Source records START
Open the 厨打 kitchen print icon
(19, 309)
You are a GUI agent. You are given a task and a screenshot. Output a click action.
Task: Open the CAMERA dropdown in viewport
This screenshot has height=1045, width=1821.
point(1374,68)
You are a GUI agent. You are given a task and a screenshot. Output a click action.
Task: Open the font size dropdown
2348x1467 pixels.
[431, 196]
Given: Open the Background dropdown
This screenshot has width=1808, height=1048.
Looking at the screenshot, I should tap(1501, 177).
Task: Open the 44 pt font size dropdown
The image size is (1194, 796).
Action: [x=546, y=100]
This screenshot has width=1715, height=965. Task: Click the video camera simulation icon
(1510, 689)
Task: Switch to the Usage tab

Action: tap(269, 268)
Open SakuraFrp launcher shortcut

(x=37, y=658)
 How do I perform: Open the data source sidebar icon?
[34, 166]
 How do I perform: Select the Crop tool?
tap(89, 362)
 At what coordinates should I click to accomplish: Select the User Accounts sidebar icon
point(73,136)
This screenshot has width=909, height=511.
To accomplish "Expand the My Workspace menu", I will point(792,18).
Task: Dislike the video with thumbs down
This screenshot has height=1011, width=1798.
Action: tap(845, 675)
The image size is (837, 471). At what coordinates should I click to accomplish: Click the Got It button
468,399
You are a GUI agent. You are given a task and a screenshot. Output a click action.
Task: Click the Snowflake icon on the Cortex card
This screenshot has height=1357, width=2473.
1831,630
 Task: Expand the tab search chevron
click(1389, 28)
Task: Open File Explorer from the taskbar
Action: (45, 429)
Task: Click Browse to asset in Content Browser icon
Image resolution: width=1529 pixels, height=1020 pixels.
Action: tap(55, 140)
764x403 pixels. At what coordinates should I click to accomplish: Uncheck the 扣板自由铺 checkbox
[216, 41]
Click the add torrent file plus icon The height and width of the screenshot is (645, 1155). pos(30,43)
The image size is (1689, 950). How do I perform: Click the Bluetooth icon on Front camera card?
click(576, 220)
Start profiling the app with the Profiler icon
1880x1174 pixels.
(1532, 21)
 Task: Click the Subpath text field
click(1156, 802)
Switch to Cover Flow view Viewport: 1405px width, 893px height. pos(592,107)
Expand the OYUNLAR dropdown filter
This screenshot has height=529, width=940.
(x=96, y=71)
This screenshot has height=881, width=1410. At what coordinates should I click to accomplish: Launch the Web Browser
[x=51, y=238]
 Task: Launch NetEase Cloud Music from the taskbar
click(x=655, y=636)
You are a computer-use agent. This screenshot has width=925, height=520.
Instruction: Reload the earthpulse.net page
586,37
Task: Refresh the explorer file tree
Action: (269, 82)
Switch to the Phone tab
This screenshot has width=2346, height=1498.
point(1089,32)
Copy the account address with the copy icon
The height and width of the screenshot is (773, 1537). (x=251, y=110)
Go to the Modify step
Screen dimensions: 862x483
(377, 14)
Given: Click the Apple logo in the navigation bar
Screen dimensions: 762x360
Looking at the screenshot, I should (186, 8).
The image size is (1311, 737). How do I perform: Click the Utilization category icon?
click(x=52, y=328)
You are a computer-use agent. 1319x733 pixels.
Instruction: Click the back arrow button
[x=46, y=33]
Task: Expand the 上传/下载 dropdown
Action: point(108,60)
Source records END
* Your task
Take the records shown above and output them again exactly.

* Result of the task
Open the 厨打 kitchen print icon
(19, 309)
You are a GUI agent. You are given a task and a screenshot. Output a click action.
Task: Open the CAMERA dropdown in viewport
This screenshot has height=1045, width=1821.
point(1374,68)
You are a GUI agent. You are given a task and a screenshot. Output a click action.
Task: Open the font size dropdown
2348x1467 pixels.
[431, 196]
Given: Open the Background dropdown
This screenshot has width=1808, height=1048.
Looking at the screenshot, I should tap(1501, 177).
Task: Open the 44 pt font size dropdown
The image size is (1194, 796).
Action: [x=546, y=100]
This screenshot has width=1715, height=965. Task: Click the video camera simulation icon
(1510, 689)
Task: Switch to the Usage tab

Action: tap(269, 268)
Open SakuraFrp launcher shortcut

(x=37, y=658)
 How do I perform: Open the data source sidebar icon?
[34, 166]
 How do I perform: Select the Crop tool?
tap(89, 362)
 At what coordinates should I click to accomplish: Select the User Accounts sidebar icon
point(73,136)
This screenshot has width=909, height=511.
To accomplish "Expand the My Workspace menu", I will point(792,18).
Task: Dislike the video with thumbs down
This screenshot has height=1011, width=1798.
Action: tap(845, 675)
The image size is (837, 471). At what coordinates should I click to accomplish: Click the Got It button
468,399
You are a GUI agent. You are given a task and a screenshot. Output a click action.
Task: Click the Snowflake icon on the Cortex card
This screenshot has height=1357, width=2473.
1831,630
 Task: Expand the tab search chevron
click(1389, 28)
Task: Open File Explorer from the taskbar
Action: (45, 429)
Task: Click Browse to asset in Content Browser icon
Image resolution: width=1529 pixels, height=1020 pixels.
Action: tap(55, 140)
764x403 pixels. At what coordinates should I click to accomplish: Uncheck the 扣板自由铺 checkbox
[216, 41]
Click the add torrent file plus icon The height and width of the screenshot is (645, 1155). pos(30,43)
The image size is (1689, 950). How do I perform: Click the Bluetooth icon on Front camera card?
click(576, 220)
Start profiling the app with the Profiler icon
1880x1174 pixels.
(1532, 21)
 Task: Click the Subpath text field
click(1156, 802)
Switch to Cover Flow view Viewport: 1405px width, 893px height. pos(592,107)
Expand the OYUNLAR dropdown filter
This screenshot has height=529, width=940.
(x=96, y=71)
This screenshot has height=881, width=1410. At what coordinates should I click to accomplish: Launch the Web Browser
[x=51, y=238]
 Task: Launch NetEase Cloud Music from the taskbar
click(x=655, y=636)
You are a computer-use agent. This screenshot has width=925, height=520.
Instruction: Reload the earthpulse.net page
586,37
Task: Refresh the explorer file tree
Action: (269, 82)
Switch to the Phone tab
This screenshot has width=2346, height=1498.
point(1089,32)
Copy the account address with the copy icon
The height and width of the screenshot is (773, 1537). (x=251, y=110)
Go to the Modify step
Screen dimensions: 862x483
(377, 14)
Given: Click the Apple logo in the navigation bar
Screen dimensions: 762x360
Looking at the screenshot, I should (186, 8).
The image size is (1311, 737). How do I perform: Click the Utilization category icon?
click(x=52, y=328)
You are a computer-use agent. 1319x733 pixels.
Instruction: Click the back arrow button
[x=46, y=33]
Task: Expand the 上传/下载 dropdown
Action: point(108,60)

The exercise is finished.